Networking is a valuable, time-tested way of trading career information and advice, as well as finding potential jobs. It involves taking advantage of every opportunity to connect with and establish relationships with people who can become helpful professional contacts.
Networking does not mean cold calling or sending online requests to strangers. Networking is about developing relationships with people you already know through a valid connection, whether it is personal or professional. You are networking not only when you meet colleagues at a professional organizational conference or interact with classmates from your architecture school, but also when you visit with family, neighbors, friends, and friends of friends.
Examples of networking include attending architecture-related conferences, conventions, and trade shows or joining a professional club or organization. Online, you can sign up for membership and job networks on the websites of professional architectural organizations such as the American Institute of Architects (AIA) or the Association of Women in Architecture (AWA). You can also use online social media networks to re-connect with former classmates from architecture school or colleagues in the industry.
Establish a relationship with your contacts and offer them job-related assistance or advice as needed. When you find yourself in need of advice or a new job, they will be willing to help you in return.
Tips on how to network through socializing include:
Quality Over Quantity – Whenever you’re at a social gathering, circulate and meet new people but don’t try to talk to everyone. A few significant conversations will bring more results than many quick introductions.

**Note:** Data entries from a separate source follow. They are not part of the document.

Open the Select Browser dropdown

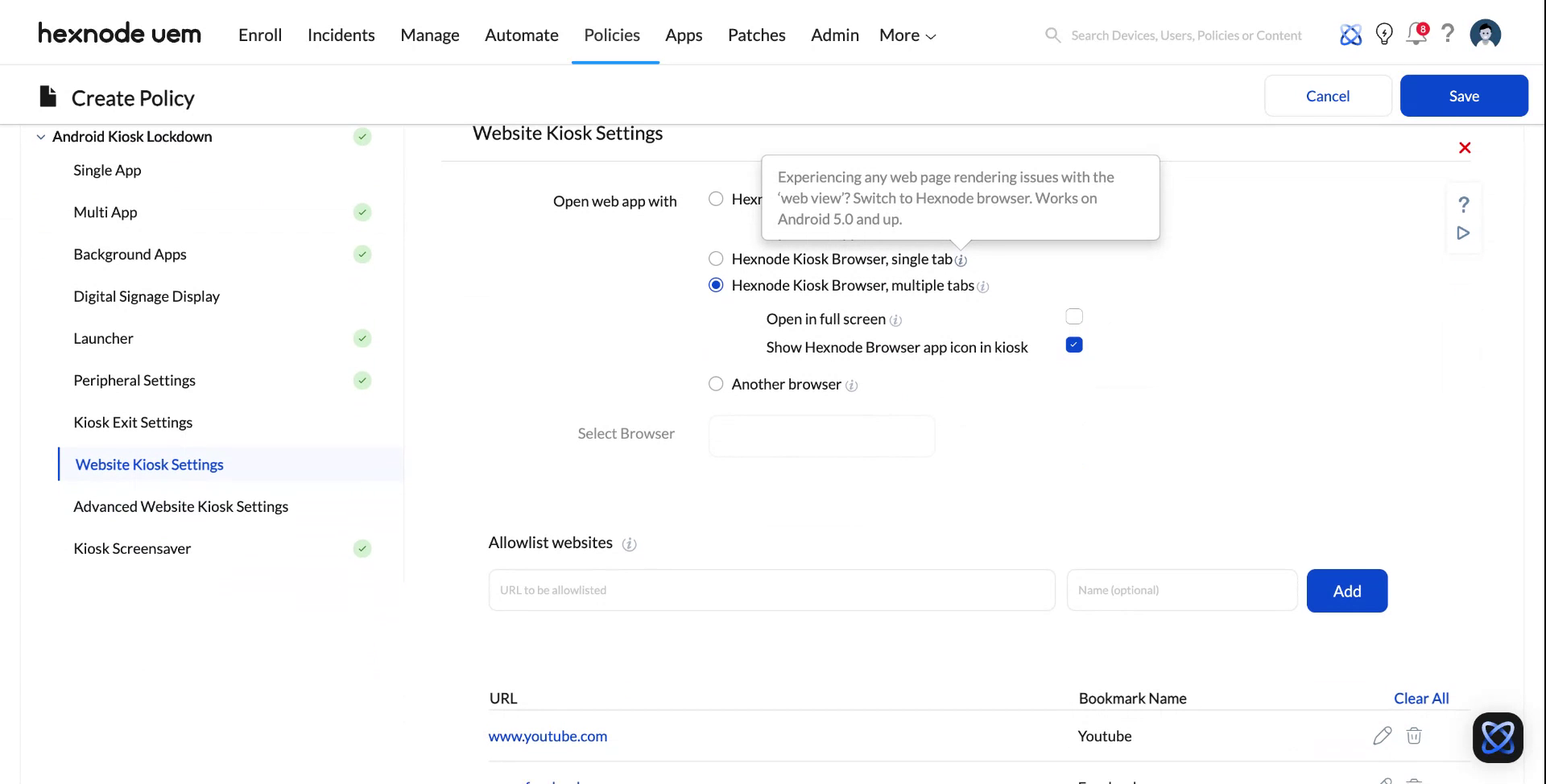click(x=821, y=435)
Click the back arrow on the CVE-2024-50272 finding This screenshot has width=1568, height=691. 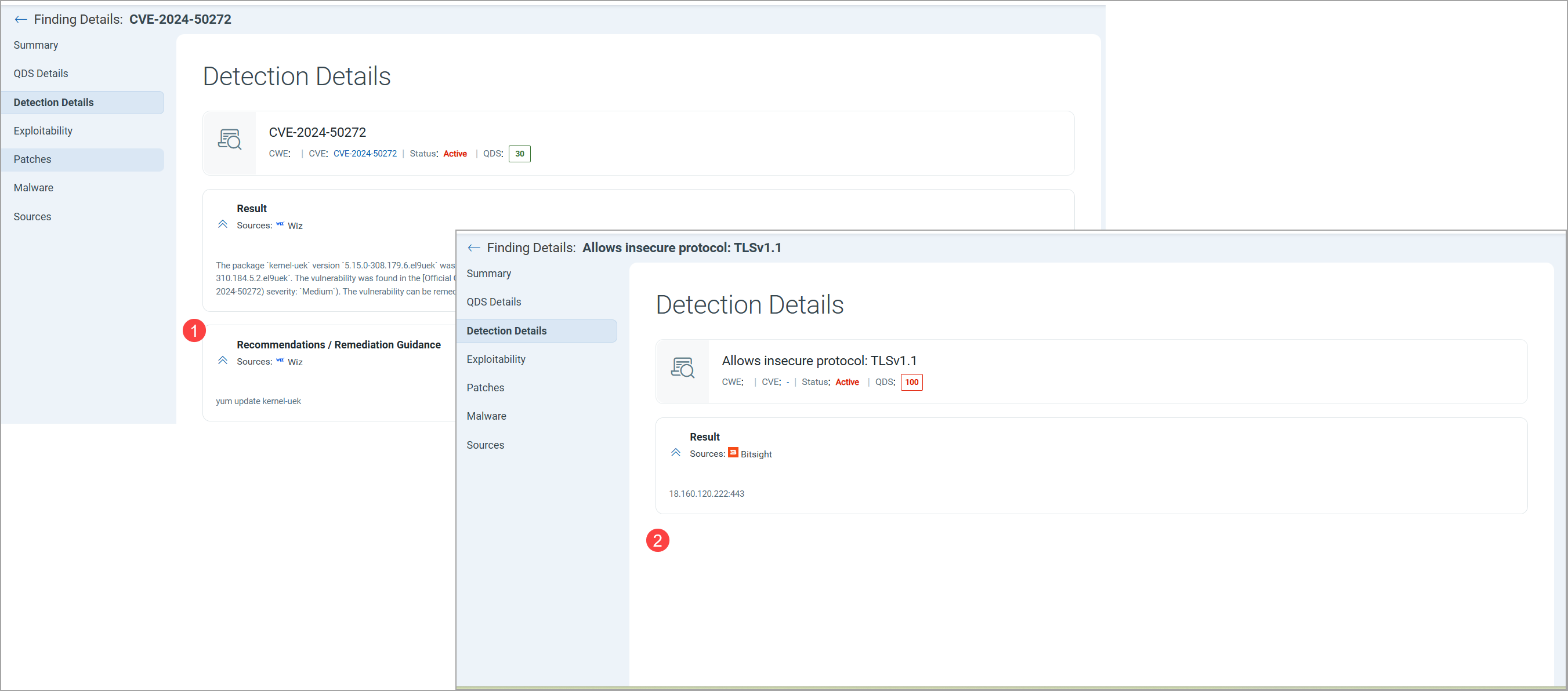click(21, 19)
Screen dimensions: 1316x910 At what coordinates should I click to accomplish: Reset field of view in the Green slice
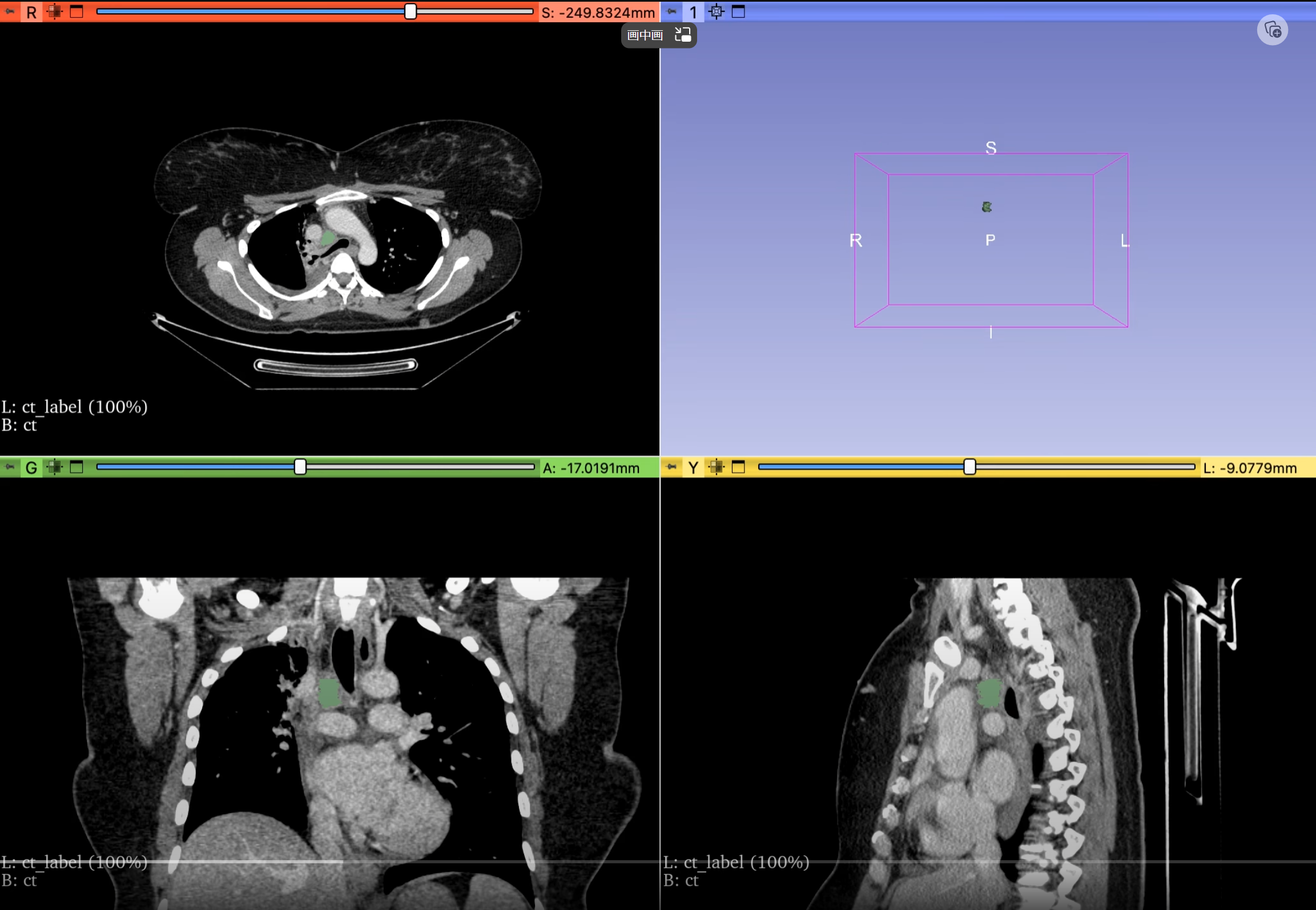(54, 468)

Be Professional – Always greet prospects with a handshake, eye contact, and a smile. Wearing a name tag can help if you are meeting new people. When the conversation turns to careers, be prepared to give your prospects a brief summary of your education, skills, and abilities. Exchange business cards so you can follow up later.

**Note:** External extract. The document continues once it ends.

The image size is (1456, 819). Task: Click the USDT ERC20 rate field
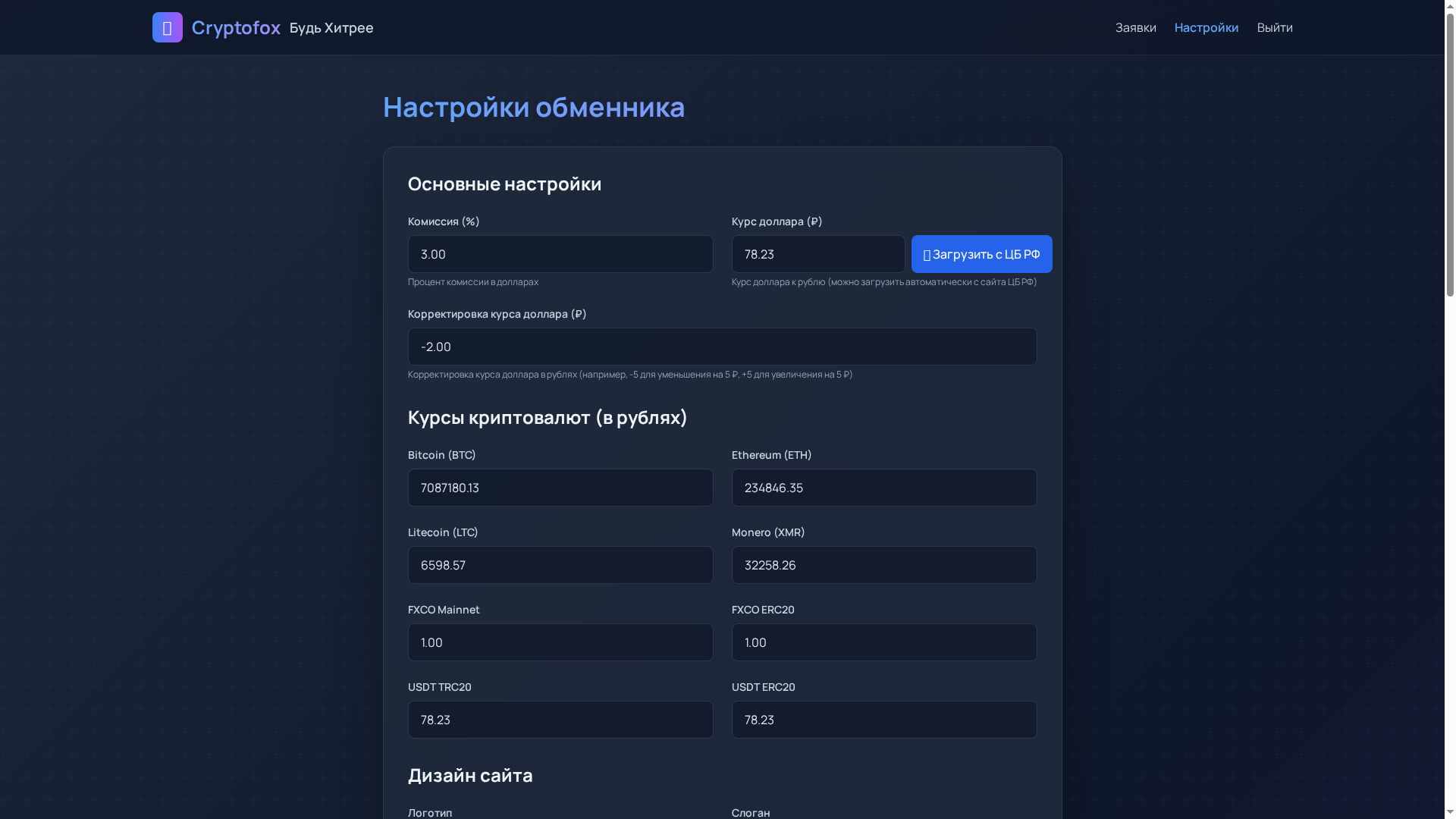click(x=883, y=720)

Focus on Referrals – Even if the person with whom you are talking doesn’t have a job opening, that person might know someone else who is hiring. Hiring managers prefer talking to people who have been recommended by someone who already works for them, so always mention the person who referred you.
Ask for Advice, Not a Job – Useful questions to ask include:
- What type of education do you need for success in this field?
- What do you like most/least about your work?
- What advice would you give someone trying to break into this field?
- With whom would you recommend I speak? When I call, may I use your name?
Give, Don’t Just Take – Remember that networking is a two-way street. Be sure to offer job-related help and advice to your prospects when they need it, and they will be willing to help you in return.
Keep In Touch – Contact your network on a regular basis, not only when you need something. It takes more effort, but will produce more results in the long run.